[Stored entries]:
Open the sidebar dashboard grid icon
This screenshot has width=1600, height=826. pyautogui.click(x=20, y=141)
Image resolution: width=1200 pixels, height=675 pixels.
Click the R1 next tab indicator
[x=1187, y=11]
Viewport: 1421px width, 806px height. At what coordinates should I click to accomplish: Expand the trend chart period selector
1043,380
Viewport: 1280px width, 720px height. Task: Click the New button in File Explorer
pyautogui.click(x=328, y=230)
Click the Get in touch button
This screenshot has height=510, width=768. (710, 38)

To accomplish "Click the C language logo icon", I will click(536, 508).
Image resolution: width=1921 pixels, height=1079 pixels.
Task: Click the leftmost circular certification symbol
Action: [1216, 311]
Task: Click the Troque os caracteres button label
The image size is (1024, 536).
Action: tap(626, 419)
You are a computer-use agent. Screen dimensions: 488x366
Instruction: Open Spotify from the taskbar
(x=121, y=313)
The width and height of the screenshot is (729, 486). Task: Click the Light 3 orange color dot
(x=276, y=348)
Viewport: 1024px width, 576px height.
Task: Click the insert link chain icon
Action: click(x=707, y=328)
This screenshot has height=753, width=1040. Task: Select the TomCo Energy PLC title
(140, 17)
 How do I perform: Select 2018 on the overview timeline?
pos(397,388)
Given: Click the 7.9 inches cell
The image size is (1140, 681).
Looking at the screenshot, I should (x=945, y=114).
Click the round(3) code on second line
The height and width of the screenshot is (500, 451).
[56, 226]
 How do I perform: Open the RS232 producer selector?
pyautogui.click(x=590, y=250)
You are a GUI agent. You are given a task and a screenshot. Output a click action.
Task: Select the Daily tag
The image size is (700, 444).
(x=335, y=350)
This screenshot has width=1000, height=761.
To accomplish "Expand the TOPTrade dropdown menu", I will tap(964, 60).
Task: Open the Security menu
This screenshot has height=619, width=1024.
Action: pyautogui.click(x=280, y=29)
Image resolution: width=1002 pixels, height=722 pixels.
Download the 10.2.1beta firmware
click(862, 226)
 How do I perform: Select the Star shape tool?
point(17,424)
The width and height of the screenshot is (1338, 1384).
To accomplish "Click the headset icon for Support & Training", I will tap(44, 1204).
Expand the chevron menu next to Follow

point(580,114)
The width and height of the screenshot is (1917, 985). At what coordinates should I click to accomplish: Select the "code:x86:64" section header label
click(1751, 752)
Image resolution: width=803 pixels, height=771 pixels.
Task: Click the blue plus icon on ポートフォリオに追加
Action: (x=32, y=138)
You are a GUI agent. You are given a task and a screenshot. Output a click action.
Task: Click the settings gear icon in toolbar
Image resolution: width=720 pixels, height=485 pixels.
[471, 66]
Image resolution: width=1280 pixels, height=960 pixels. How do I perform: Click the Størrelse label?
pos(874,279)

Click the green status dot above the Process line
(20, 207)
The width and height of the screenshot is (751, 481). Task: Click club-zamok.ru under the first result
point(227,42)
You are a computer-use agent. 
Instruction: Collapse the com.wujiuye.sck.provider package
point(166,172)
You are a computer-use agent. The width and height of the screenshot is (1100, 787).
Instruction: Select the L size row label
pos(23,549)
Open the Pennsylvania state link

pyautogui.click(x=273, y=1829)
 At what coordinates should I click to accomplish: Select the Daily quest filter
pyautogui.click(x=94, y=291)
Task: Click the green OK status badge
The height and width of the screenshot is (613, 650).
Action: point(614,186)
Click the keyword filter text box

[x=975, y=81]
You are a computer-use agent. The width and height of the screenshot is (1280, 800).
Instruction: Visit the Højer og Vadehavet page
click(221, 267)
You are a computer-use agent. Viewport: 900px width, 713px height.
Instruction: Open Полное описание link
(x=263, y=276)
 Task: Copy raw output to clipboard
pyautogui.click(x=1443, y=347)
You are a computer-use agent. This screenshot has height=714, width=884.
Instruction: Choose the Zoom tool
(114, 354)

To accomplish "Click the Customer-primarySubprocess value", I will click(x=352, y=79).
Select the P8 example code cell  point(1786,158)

[Work required]: The records must be given again in full, exactly as they were written.

[Reply]:
Open the sidebar dashboard grid icon
This screenshot has width=1600, height=826. pyautogui.click(x=20, y=141)
Image resolution: width=1200 pixels, height=675 pixels.
Click the R1 next tab indicator
[x=1187, y=11]
Viewport: 1421px width, 806px height. At what coordinates should I click to accomplish: Expand the trend chart period selector
1043,380
Viewport: 1280px width, 720px height. Task: Click the New button in File Explorer
pyautogui.click(x=328, y=230)
Click the Get in touch button
This screenshot has height=510, width=768. (710, 38)

To accomplish "Click the C language logo icon", I will click(536, 508).
Image resolution: width=1921 pixels, height=1079 pixels.
Task: Click the leftmost circular certification symbol
Action: [1216, 311]
Task: Click the Troque os caracteres button label
The image size is (1024, 536).
Action: tap(626, 419)
You are a computer-use agent. Screen dimensions: 488x366
Instruction: Open Spotify from the taskbar
(x=121, y=313)
The width and height of the screenshot is (729, 486). Task: Click the Light 3 orange color dot
(x=276, y=348)
Viewport: 1024px width, 576px height.
Task: Click the insert link chain icon
Action: click(x=707, y=328)
This screenshot has height=753, width=1040. Task: Select the TomCo Energy PLC title
(140, 17)
 How do I perform: Select 2018 on the overview timeline?
pos(397,388)
Given: Click the 7.9 inches cell
The image size is (1140, 681).
Looking at the screenshot, I should (x=945, y=114).
Click the round(3) code on second line
The height and width of the screenshot is (500, 451).
[56, 226]
 How do I perform: Open the RS232 producer selector?
pyautogui.click(x=590, y=250)
You are a GUI agent. You are given a task and a screenshot. Output a click action.
Task: Select the Daily tag
The image size is (700, 444).
(x=335, y=350)
This screenshot has width=1000, height=761.
To accomplish "Expand the TOPTrade dropdown menu", I will tap(964, 60).
Task: Open the Security menu
This screenshot has height=619, width=1024.
Action: pyautogui.click(x=280, y=29)
Image resolution: width=1002 pixels, height=722 pixels.
Download the 10.2.1beta firmware
click(862, 226)
 How do I perform: Select the Star shape tool?
point(17,424)
The width and height of the screenshot is (1338, 1384).
To accomplish "Click the headset icon for Support & Training", I will tap(44, 1204).
Expand the chevron menu next to Follow

point(580,114)
The width and height of the screenshot is (1917, 985). At what coordinates should I click to accomplish: Select the "code:x86:64" section header label
click(1751, 752)
Image resolution: width=803 pixels, height=771 pixels.
Task: Click the blue plus icon on ポートフォリオに追加
Action: (x=32, y=138)
You are a GUI agent. You are given a task and a screenshot. Output a click action.
Task: Click the settings gear icon in toolbar
Image resolution: width=720 pixels, height=485 pixels.
[471, 66]
Image resolution: width=1280 pixels, height=960 pixels. How do I perform: Click the Størrelse label?
pos(874,279)

Click the green status dot above the Process line
(20, 207)
The width and height of the screenshot is (751, 481). Task: Click club-zamok.ru under the first result
point(227,42)
You are a computer-use agent. 
Instruction: Collapse the com.wujiuye.sck.provider package
point(166,172)
You are a computer-use agent. The width and height of the screenshot is (1100, 787).
Instruction: Select the L size row label
pos(23,549)
Open the Pennsylvania state link

pyautogui.click(x=273, y=1829)
 At what coordinates should I click to accomplish: Select the Daily quest filter
pyautogui.click(x=94, y=291)
Task: Click the green OK status badge
The height and width of the screenshot is (613, 650).
Action: point(614,186)
Click the keyword filter text box

[x=975, y=81]
You are a computer-use agent. The width and height of the screenshot is (1280, 800).
Instruction: Visit the Højer og Vadehavet page
click(221, 267)
You are a computer-use agent. Viewport: 900px width, 713px height.
Instruction: Open Полное описание link
(x=263, y=276)
 Task: Copy raw output to clipboard
pyautogui.click(x=1443, y=347)
You are a computer-use agent. This screenshot has height=714, width=884.
Instruction: Choose the Zoom tool
(114, 354)

To accomplish "Click the Customer-primarySubprocess value", I will click(x=352, y=79).
Select the P8 example code cell  point(1786,158)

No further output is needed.